Tutti al mare

di Leo Spanu

Io sono nato a due passi dal mare. In effetti  il mio paese natio dista appena quattro chilometri, diciotto chilometri di spiagge sabbiose e dune incorniciate da una pineta che conserva ancora le antiche piante  della macchia mediterranea. Eppure il sorsense è sempre stato un contadino; le campagne ricche di orti e di vigneti,  le colline verde cupo per gli immensi oliveti, sono sempre stati il mondo reale dei miei compaesani.
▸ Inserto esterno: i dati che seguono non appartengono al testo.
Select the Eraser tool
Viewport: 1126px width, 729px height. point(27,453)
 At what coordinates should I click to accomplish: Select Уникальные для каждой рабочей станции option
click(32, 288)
Il mare è sempre stato lontano, in fondo allo sguardo come un confine tra la vita vera e un mondo immaginario dall'altra parte.  Io, poi, ho cominciato a viaggiare che ero ancora infante. La prima tappa fu a Pesaro, un mare grigio e senz’anima  che chissà perché non riesco a ricordare coi colori dell’estate. Le foto in bianco nero, io e  mio fratello minore con l’espressione perplessa, raccontano di un  tempo incerto, magari felice, ma non riesco a ricordare. Poi via  a Treviso: il mare è quello di Venezia, troppo distante  per essere una presenza importante della mia infanzia. Ogni tanto mio padre  ( che a Venezia lavorava) mi portava tra quei canali e quei  vicoli ma il mare era sempre  lontano. I canali  e i fiumi di Treviso con l’acqua che si nascondeva  sotto le case  erano un mare dove io non potevo navigare.
Ancora un altro viaggio a Brescia. Adesso si che il mare era davvero lontano, solo il lago con la sua acqua dal sapore dolciastro poteva tentare di raggiungere il cielo. Il lago di Garda è così grande che spesso non si vede l’altra sponda. Un’illusione di mare che non può bastare.
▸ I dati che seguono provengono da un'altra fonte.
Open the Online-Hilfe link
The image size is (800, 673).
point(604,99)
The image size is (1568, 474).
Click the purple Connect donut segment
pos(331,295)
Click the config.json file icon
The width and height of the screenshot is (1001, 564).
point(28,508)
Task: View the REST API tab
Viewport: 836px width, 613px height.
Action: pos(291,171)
Da casa mia non si vede il mare, bisogna uscire sulla strada e  allora appare una striscia di blu; a volte si confondono cielo e mare  e l’isola dell'Asinara è solo un profilo disegnato da una mano incerta. A volte i colori sono cosi vivi, complice un sole impressionista, che vorrei essere un pittore per fermare  l’immagine sulla tela.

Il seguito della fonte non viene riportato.